Collected data entries
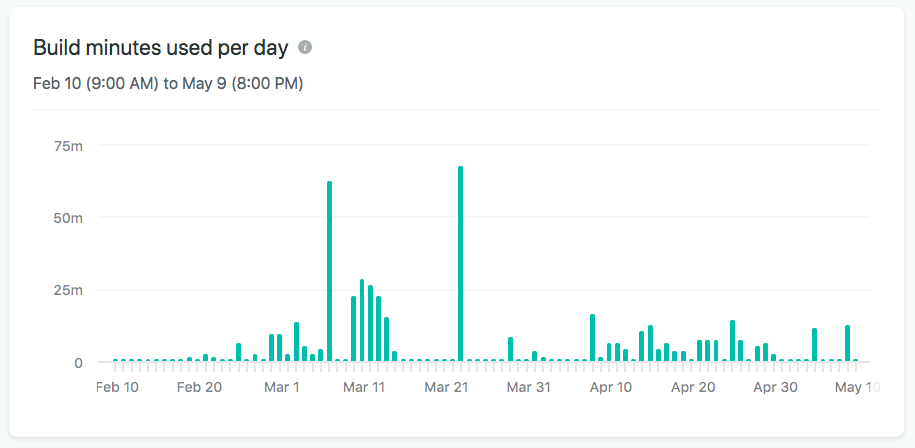Click the Mar 1 x-axis label

coord(281,387)
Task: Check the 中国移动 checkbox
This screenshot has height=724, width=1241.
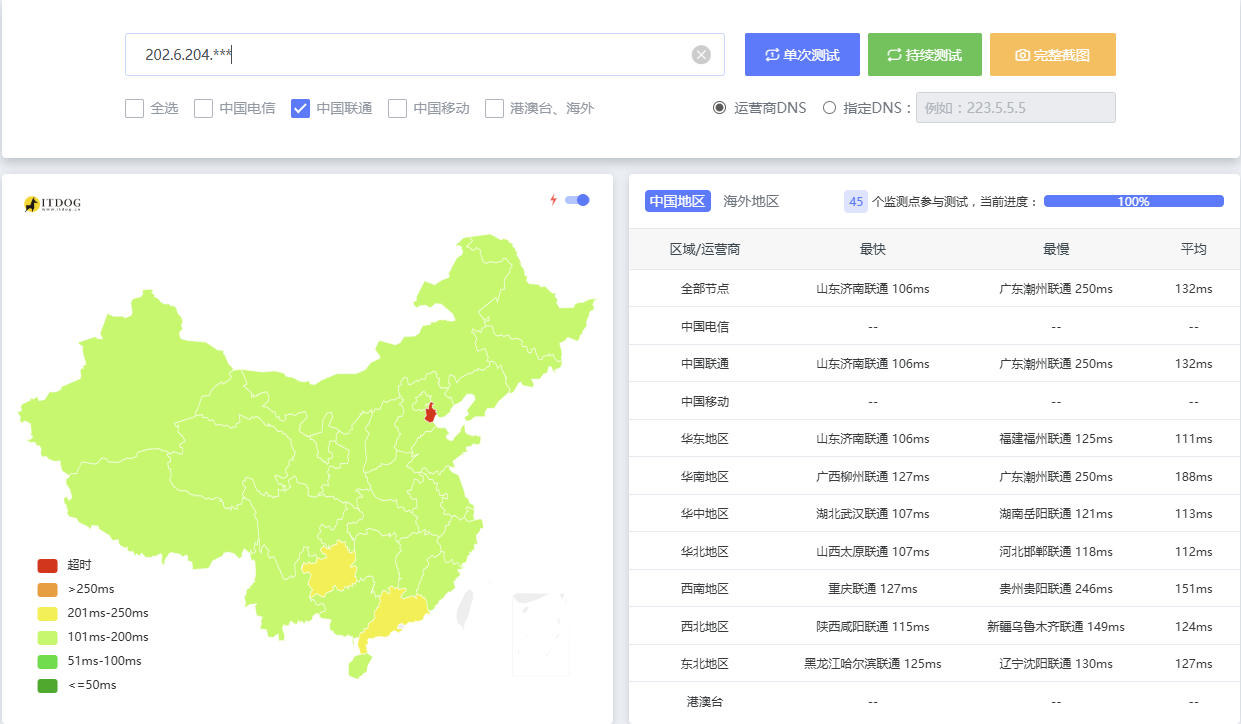Action: (398, 108)

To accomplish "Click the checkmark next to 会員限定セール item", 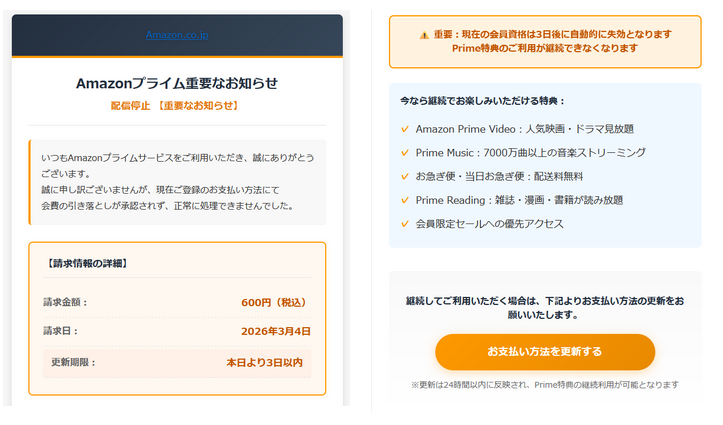I will click(x=405, y=224).
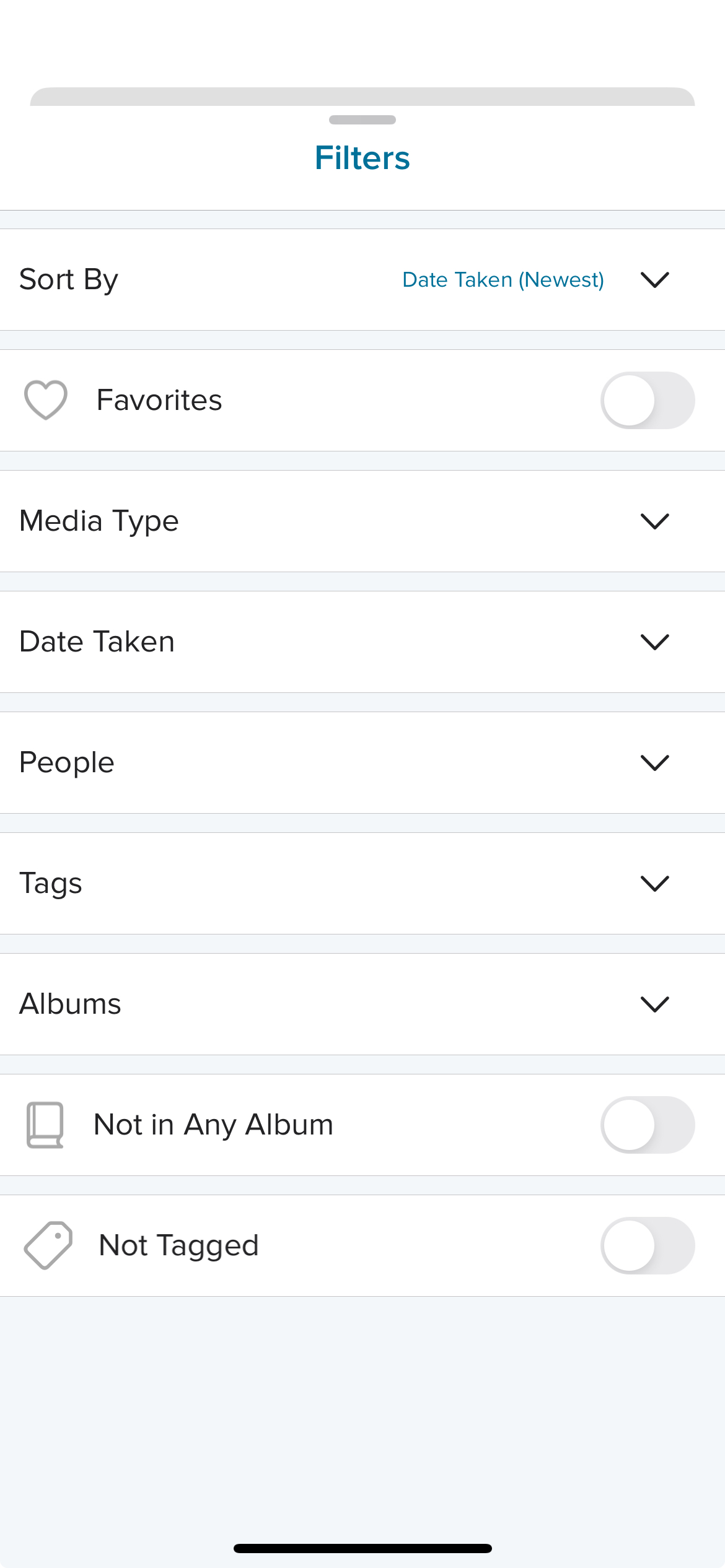
Task: Turn on Not in Any Album switch
Action: point(648,1125)
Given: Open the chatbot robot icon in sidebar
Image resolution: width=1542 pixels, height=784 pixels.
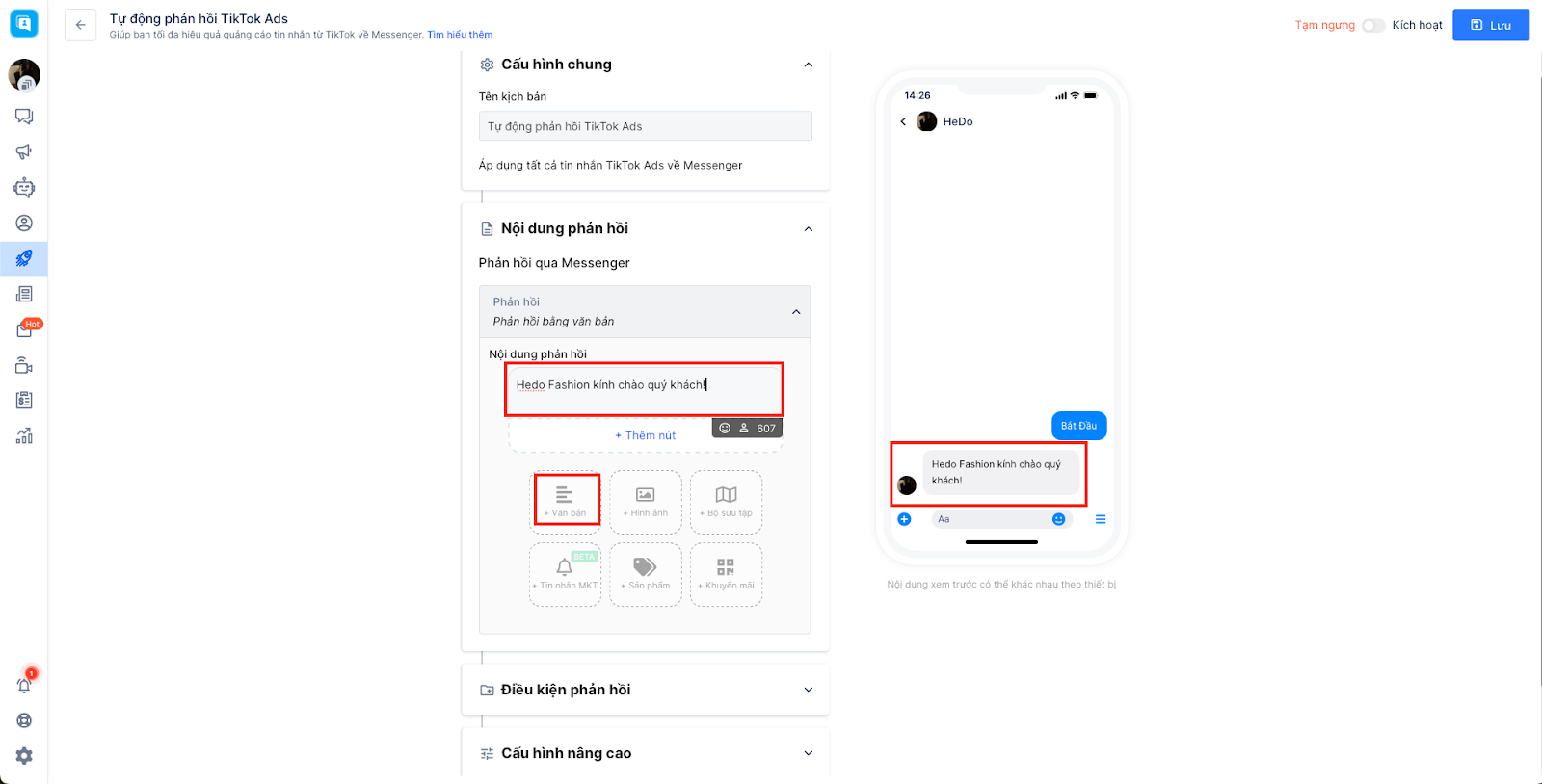Looking at the screenshot, I should (x=24, y=188).
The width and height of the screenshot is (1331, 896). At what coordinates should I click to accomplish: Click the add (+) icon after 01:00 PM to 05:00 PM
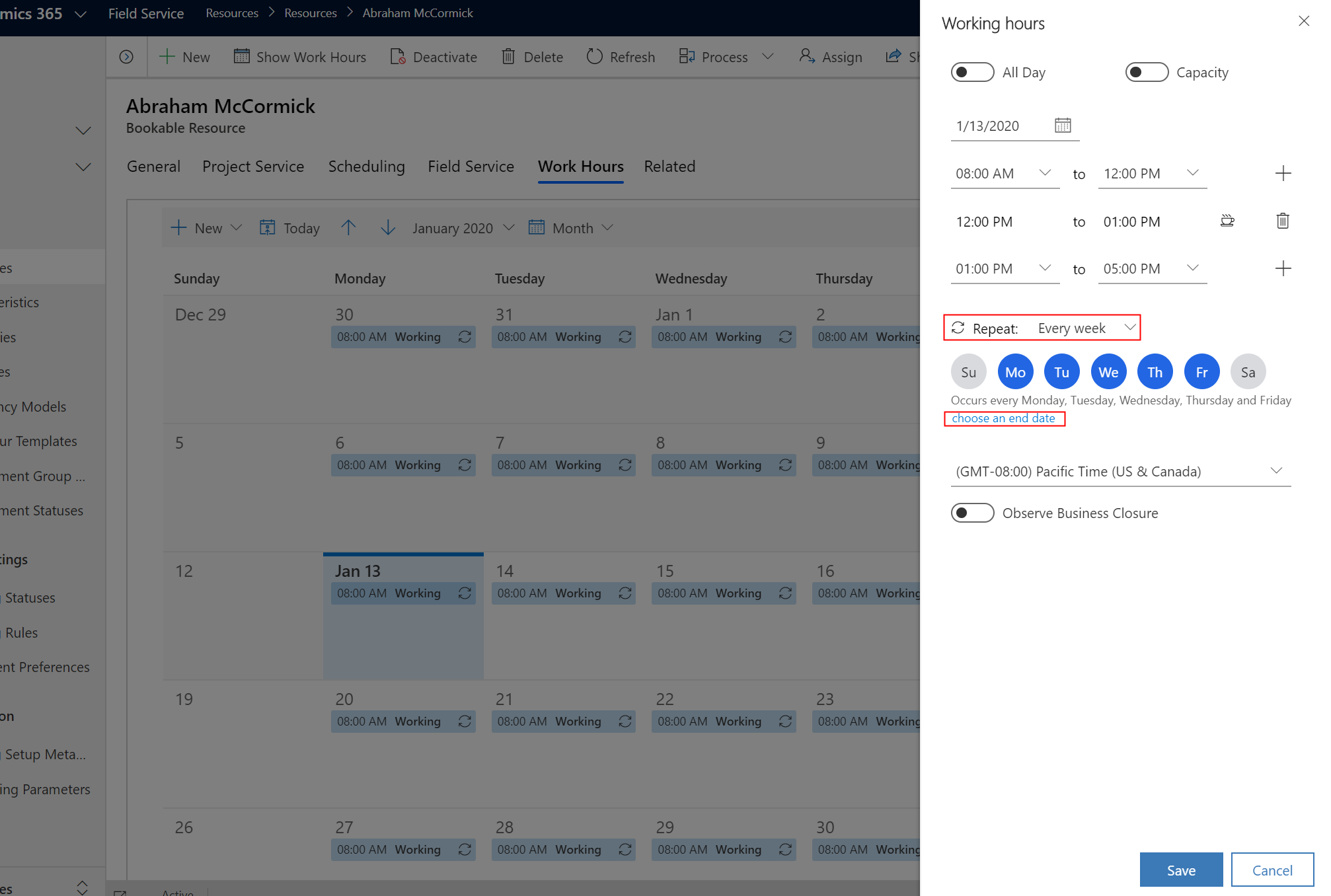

> _PROBLEM DESCRIPTION_: Wherever "icon" turns up in the records, copy the whole line.

> _YOUR RESPONSE_:
Given: Open the chatbot robot icon in sidebar
The width and height of the screenshot is (1331, 896). At what coordinates should I click to accomplish: Click the add (+) icon after 01:00 PM to 05:00 PM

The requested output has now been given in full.